**Objectif de l'exercice**
Recopiez fidèlement, dans le texte sur le passage entre les saisons, l'extrait qui va de « L’entrée dans l’été, met » jusqu'à « de ces nuits. » inclus.

**Document source**
***
Variations sur le passage entre les saisons

Troisième coup

Je coupe le contact, tourne la manette du commodo, plus de phare, il ne fait pas encore tout à fait nuit. J’ouvre la portière, pose un pied à terre, prend appui pour extirper le corps entier du véhicule, n’oublie pas le pain, le sac, la plaquette de Nicopass. Tout cela dans l’habitude, des gestes qui s’enchaînent les uns après les autres, rodés de longue date. Fermeture automatique des portes, la veilleuse du haillon arrière reste allumée encore un peu, le corps entier se redresse, la lanière du sac à l’épaule, le déplacement depuis le parking pour rejoindre le trottoir, la tête est vide, elle peut accueillir tout ce qui se passe ici. Il suffit de marcher lentement, de ne pas se presser, d’être aux aguets. Assez vite le même faisceau d’indices. on s’aperçoit surpris, l’hiver est passé, nous voici au printemps.

L’entrée dans l’été, met fin à la routine, la fin des MJC des ateliers, vers la fin de juin. Ébranlé par la vacuité toujours imprévue, le petit jeu de l’inattendu. Un allongement soudain du vide entre deux gestes à faire, une impression factice d’avoir le temps. La chaleur monte doucement du sol, rebondit sur les murs, les fleurs embaument, la couleur excite. La nuit est attendue, le petit jeu des insomnies délicieuses, la nuit l’été vaste et tranquille, une béance paisible, je dors encore moins l’été, j’en profite de ces nuits.

Les premières flétrissures, et puis cette odeur un peu aigre-douce dans l’air, ce subtil refroidissement des lumières, des couleurs, qui tentent d’aller au contraire vers les ocres, les roux. Le ciel est peuplé, les fils électriques sont des portées, l’installation des vogues, l’iridescente des bogues, puis le jour recule. Défaite générale des feuilles, premieres exodes, changement de température, la rentrée des classes, l’odeur des fournitures, l’écorce des platanes, les foules sous les préaux, des vapeurs montent des terres, l’humide et la boue créent des golems que les grands vents balaient, l’ombre peu à peu progresse.
***
**Entrées extraites**
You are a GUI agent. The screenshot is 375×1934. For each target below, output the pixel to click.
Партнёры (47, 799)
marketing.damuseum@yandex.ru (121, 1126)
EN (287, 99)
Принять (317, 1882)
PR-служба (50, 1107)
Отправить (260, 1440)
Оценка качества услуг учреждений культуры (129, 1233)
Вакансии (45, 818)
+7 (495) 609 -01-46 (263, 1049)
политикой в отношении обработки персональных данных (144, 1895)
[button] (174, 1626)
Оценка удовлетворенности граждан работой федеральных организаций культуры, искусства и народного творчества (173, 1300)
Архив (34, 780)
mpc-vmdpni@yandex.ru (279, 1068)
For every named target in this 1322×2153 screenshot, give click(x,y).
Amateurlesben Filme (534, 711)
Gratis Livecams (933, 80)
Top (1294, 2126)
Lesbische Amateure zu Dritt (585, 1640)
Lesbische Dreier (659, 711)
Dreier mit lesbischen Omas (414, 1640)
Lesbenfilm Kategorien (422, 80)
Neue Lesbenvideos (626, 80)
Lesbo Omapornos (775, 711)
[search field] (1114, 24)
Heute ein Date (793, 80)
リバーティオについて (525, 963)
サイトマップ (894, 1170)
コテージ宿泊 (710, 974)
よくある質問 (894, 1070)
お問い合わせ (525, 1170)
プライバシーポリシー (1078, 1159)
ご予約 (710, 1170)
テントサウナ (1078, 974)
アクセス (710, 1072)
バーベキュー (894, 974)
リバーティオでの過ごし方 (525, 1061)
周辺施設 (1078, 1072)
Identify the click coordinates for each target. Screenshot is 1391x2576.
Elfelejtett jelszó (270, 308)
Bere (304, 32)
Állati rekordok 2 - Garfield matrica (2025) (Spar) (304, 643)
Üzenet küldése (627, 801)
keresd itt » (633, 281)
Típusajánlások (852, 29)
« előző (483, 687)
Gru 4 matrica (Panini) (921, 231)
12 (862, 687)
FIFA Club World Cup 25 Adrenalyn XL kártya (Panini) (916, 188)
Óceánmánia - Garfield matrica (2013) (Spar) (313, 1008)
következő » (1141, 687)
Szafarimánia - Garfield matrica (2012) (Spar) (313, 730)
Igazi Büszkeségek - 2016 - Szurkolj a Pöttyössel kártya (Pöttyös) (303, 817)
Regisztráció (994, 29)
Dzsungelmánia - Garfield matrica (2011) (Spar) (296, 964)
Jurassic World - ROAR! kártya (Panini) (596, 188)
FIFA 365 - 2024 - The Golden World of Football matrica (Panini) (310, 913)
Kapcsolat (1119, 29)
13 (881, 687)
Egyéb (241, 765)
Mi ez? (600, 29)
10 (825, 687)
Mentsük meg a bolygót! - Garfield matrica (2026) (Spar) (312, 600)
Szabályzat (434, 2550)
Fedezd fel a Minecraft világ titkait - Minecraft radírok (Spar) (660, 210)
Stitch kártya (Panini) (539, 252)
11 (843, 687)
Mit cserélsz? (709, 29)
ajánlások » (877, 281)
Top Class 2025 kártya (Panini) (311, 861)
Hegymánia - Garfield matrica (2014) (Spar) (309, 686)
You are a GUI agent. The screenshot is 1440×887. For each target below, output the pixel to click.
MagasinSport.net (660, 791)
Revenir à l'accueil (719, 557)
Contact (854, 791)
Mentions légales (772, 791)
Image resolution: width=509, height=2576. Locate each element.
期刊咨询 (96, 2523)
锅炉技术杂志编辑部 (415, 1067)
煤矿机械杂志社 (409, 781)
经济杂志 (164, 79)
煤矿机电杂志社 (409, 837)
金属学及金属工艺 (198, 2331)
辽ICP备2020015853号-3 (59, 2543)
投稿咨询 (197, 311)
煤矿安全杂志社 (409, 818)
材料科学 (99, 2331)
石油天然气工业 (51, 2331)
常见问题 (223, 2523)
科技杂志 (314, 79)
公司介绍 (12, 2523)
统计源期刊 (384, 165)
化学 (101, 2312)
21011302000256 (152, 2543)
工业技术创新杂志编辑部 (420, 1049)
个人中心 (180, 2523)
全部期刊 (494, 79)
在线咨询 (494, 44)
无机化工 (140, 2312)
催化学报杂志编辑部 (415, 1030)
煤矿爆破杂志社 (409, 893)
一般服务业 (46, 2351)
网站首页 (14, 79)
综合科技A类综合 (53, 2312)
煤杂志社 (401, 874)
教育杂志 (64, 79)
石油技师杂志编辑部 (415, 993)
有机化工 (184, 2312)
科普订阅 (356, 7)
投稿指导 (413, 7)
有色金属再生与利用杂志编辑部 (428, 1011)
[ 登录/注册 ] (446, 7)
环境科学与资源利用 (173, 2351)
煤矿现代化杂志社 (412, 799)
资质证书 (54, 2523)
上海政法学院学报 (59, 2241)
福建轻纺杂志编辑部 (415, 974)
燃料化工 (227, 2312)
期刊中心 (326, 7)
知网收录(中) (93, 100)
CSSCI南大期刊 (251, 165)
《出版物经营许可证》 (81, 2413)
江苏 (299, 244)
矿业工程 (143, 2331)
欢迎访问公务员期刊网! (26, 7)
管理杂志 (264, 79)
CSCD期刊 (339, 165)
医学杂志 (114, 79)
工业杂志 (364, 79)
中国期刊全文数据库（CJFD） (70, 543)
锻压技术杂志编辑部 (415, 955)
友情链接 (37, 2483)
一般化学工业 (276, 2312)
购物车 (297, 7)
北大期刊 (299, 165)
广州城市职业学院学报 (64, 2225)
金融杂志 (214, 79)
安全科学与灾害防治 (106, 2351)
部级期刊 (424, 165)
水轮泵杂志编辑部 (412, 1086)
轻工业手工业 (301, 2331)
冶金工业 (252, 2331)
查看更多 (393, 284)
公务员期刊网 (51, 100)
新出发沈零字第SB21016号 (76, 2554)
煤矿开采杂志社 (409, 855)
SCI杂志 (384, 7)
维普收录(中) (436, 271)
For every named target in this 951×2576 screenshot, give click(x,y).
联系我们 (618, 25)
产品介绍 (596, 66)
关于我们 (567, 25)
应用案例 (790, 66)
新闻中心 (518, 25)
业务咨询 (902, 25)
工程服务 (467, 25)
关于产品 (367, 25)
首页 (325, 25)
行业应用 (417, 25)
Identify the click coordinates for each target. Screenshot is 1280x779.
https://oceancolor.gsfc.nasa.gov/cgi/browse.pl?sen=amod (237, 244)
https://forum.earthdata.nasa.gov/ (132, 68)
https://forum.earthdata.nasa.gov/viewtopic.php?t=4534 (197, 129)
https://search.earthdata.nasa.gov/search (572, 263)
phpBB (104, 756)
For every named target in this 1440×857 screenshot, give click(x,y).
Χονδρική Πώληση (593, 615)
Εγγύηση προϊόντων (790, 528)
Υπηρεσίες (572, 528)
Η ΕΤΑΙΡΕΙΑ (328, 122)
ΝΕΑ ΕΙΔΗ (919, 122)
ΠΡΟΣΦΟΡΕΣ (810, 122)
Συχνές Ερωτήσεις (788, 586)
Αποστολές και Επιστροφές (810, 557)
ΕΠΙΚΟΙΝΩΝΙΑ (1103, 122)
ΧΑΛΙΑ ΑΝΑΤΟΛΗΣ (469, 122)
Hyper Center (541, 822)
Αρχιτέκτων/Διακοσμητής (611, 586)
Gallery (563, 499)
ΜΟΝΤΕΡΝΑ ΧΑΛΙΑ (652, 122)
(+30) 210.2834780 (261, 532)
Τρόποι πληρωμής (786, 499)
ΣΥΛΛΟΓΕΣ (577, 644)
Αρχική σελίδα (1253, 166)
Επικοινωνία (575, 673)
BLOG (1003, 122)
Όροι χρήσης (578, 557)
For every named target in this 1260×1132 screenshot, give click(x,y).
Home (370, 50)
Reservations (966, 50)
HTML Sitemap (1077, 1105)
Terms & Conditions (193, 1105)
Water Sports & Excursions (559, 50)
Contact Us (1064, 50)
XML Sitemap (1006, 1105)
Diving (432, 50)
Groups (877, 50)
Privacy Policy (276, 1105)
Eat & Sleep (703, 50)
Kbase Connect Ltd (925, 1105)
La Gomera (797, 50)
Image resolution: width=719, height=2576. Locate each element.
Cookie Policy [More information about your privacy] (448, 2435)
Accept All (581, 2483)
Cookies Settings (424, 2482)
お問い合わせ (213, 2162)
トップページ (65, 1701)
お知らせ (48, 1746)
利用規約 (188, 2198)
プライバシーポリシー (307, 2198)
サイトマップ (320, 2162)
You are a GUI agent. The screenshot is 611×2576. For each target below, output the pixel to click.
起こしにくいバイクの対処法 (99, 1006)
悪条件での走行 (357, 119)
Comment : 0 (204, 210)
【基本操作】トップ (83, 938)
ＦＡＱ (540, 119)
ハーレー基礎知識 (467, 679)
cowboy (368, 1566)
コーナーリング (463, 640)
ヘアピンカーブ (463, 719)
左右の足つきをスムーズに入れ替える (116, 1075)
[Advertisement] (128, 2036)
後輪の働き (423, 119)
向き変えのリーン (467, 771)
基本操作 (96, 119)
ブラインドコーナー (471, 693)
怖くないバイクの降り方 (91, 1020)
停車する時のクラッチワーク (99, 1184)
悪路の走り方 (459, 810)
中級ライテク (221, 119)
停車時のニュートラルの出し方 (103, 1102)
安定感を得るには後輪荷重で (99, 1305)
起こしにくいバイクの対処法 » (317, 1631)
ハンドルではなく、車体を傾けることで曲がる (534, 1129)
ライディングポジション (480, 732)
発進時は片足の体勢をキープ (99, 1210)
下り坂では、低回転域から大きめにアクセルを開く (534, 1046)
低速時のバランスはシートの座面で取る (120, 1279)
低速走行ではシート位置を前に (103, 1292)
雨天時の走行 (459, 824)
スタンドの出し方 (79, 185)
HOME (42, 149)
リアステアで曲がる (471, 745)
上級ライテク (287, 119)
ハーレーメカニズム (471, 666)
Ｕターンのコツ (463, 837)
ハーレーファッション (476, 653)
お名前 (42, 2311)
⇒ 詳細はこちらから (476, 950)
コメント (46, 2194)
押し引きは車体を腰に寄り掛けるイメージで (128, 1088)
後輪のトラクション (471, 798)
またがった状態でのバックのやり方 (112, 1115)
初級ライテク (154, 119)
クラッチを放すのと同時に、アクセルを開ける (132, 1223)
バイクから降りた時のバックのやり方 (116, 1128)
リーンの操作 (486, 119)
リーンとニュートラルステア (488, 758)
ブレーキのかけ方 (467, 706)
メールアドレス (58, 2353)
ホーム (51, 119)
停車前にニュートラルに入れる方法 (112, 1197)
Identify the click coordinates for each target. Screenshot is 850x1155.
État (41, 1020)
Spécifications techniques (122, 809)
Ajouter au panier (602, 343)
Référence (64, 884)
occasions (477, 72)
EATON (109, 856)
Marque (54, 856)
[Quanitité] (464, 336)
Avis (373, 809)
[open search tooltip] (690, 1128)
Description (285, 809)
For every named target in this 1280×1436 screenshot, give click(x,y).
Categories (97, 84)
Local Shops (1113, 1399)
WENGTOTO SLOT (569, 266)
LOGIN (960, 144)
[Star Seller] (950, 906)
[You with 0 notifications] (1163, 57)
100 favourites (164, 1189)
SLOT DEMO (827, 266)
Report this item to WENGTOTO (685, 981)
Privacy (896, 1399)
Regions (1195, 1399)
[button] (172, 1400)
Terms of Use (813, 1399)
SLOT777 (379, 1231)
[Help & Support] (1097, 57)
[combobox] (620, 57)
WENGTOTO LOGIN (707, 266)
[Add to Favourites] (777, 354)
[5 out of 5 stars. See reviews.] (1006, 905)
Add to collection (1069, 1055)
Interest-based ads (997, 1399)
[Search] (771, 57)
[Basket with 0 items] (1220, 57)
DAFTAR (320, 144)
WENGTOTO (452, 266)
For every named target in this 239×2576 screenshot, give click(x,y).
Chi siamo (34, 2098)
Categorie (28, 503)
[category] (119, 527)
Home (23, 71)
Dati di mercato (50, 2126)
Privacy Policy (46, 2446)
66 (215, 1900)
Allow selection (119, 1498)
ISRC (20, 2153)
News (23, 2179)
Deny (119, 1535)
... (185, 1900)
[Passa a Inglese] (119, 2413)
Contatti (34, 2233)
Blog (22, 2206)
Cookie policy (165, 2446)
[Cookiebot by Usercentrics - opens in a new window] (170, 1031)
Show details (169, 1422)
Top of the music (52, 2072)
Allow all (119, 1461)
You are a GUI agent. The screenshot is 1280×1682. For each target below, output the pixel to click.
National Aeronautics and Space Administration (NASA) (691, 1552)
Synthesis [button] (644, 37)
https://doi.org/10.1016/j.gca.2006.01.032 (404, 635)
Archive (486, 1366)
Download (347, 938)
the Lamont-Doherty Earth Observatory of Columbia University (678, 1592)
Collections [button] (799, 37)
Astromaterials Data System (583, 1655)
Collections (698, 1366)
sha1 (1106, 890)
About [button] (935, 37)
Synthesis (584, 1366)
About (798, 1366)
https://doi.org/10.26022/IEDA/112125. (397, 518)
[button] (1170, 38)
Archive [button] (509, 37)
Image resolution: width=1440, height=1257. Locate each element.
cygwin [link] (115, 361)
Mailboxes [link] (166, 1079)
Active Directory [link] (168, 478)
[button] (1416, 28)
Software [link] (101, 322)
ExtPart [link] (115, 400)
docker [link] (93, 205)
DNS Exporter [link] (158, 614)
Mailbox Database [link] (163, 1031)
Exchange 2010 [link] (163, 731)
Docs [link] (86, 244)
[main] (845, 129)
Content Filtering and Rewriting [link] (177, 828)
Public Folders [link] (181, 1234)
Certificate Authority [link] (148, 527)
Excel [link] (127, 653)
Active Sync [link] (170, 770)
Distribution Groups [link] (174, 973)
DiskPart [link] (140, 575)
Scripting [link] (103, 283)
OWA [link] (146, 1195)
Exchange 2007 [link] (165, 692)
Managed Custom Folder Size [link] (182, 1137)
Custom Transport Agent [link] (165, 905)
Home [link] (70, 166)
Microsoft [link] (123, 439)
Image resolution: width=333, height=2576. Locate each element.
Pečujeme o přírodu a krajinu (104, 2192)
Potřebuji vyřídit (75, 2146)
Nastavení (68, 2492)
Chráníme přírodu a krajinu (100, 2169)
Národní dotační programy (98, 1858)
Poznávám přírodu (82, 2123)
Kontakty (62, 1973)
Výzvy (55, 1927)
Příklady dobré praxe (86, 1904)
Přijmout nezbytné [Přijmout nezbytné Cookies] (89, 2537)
***
**Réponse attendue**
L’entrée dans l’été, met fin à la routine, la fin des MJC des ateliers, vers la fin de juin. Ébranlé par la vacuité toujours imprévue, le petit jeu de l’inattendu. Un allongement soudain du vide entre deux gestes à faire, une impression factice d’avoir le temps. La chaleur monte doucement du sol, rebondit sur les murs, les fleurs embaument, la couleur excite. La nuit est attendue, le petit jeu des insomnies délicieuses, la nuit l’été vaste et tranquille, une béance paisible, je dors encore moins l’été, j’en profite de ces nuits.